Anyone who recently traveled through Tacoma in Washington knows that there’s a major construction zone on highway I-5. The construction site is on the road near the Tacoma Dome. The local municipality reduced the speed limit through this area to 50 miles per hour (mph) because of the construction project. Additionally, police officers are assessing double penalties for drivers exceeding the work zone speed limit. Is that enough to prevent construction workers comp claim occurrences?


Driving slower to reduce construction work injury in Tacoma road projects

Recently, I noticed that the reader-boards along that area ask drivers to slow down to help construction workers. The city of Tacoma is trying hard to prevent work injury occurrences. Bright orange speed limit signs, penalty warning signs, and reader-board messages are spread across several zones. Sadly, from my observations, all these efforts are not successful. Drivers are not slowing down through this area in Tacoma. To make things worse, most drivers that go faster regularly express their despise to safe drivers. In fact, drivers that obey the new speed requirements draw the ire of local motorists and experience unfriendly tailgating.


Road construction work injury and workers’ death statistics

In the US, approximately 3 workers die from traffic-related motor vehicle crashes every day. These statistics come from the Center for Disease Control (CDC) and the National Institute for Occupational Safety and Health (NIOSH). If you think about, it adds up to over 1000 work injury instances that result in the death of the worker.


Interestingly, Washington State receives federal funding from NIOSH to track work-related deaths after traumatic work injury.  The program responsible for that data tracking is called the Washington Fatality Assessment and Control Evaluation (FACE). More information about work zone fatalities and the FACE program can be found on the Department of Labor and Industries (L&I) website.


According to FACE, motor vehicle accidents accounted for 21% of construction work death incidents in Washington State from 1998 through 2019.  These staggering statistics are for fatalities alone. They do not account for other serious non-fatal workplace injury accidents that happen on the road.

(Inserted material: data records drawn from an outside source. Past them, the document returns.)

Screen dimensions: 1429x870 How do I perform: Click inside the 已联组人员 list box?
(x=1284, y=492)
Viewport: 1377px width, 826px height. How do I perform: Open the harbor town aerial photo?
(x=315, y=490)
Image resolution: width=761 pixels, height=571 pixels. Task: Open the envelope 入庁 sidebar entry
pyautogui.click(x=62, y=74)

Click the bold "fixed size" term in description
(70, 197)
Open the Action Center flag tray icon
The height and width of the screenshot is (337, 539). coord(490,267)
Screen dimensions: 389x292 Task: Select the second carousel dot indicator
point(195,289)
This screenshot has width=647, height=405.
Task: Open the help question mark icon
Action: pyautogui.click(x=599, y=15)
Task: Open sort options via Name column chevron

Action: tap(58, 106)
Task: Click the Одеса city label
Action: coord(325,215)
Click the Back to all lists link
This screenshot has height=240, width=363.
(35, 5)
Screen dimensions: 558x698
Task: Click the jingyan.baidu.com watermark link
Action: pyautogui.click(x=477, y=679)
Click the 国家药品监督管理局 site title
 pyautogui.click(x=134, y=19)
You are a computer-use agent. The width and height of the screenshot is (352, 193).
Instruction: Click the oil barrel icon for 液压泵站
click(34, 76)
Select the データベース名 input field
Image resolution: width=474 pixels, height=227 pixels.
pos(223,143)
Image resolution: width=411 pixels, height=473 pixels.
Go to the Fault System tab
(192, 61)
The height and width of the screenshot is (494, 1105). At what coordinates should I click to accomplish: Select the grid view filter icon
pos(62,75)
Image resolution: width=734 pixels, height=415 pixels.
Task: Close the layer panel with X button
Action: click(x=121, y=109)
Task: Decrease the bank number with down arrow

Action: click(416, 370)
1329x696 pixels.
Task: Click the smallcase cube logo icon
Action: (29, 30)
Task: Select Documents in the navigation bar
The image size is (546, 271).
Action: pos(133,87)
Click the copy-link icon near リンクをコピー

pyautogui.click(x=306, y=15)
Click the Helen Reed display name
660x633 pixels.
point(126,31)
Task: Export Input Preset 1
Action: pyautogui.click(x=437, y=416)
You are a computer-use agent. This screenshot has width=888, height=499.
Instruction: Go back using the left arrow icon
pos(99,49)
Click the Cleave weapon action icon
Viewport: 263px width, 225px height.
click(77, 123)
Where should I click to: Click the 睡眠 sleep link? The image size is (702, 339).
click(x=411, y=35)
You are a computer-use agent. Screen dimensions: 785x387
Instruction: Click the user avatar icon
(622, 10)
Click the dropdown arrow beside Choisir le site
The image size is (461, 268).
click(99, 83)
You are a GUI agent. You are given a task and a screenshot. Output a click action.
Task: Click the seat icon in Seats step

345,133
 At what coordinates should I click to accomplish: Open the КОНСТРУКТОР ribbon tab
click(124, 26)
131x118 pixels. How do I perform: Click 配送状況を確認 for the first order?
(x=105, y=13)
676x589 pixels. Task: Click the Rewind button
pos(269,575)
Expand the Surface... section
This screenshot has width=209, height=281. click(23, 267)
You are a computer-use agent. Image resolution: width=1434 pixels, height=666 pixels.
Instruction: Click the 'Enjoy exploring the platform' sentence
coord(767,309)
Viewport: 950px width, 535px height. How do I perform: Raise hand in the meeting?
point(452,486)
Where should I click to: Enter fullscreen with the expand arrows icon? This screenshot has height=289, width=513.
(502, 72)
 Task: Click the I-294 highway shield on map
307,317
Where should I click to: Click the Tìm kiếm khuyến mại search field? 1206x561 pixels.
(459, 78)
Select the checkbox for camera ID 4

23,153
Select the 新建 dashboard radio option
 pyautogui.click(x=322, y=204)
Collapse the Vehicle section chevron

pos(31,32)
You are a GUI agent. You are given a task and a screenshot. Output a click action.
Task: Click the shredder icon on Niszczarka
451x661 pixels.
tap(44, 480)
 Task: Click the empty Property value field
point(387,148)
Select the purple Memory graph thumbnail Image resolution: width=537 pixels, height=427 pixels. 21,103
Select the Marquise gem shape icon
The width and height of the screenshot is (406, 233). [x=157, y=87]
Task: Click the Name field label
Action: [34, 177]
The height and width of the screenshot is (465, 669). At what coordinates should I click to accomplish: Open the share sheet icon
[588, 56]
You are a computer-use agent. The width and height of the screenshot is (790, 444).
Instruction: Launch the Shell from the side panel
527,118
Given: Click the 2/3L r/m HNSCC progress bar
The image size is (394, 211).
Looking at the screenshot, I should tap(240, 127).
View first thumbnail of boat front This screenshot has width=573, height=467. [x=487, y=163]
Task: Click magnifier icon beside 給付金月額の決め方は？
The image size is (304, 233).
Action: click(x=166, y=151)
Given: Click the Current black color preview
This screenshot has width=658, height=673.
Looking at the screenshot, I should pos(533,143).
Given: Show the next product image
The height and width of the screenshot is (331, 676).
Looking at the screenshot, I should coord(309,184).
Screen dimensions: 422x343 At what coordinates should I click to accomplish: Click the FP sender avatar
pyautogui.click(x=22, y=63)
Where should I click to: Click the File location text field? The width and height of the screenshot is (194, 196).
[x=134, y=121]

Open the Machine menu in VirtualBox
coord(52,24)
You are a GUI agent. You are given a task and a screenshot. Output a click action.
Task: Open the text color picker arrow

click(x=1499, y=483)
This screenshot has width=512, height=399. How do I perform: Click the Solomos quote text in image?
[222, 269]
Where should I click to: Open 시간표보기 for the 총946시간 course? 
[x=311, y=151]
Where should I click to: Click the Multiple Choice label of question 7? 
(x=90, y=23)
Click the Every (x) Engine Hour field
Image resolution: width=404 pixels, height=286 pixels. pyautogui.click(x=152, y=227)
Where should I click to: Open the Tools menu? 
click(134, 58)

All drivers must help prevent roadwork injury and work accidents

To me, work zone speed limits are not an inconvenience or a suggestion.  These lower speed limits are necessary to protect road and construction workers. Consequently, the speed limit signs are there to prevent construction workers’ work injury and death. It’s important. We must do everything we can to prevent construction workers comp claims from happening.


In my posts, I often write about the importance of increasing workplace safety.  Frequently, I place that burden on employers. However, in this case it is up to us, the drivers, to prevent work accidents from happening. Road construction zones are one area where we must all do our part to make it less dangerous for road workers. That means slowing down and following signs and directions. If we all stay alert and attentive, we can prevent work injury and help keep our road workers safe.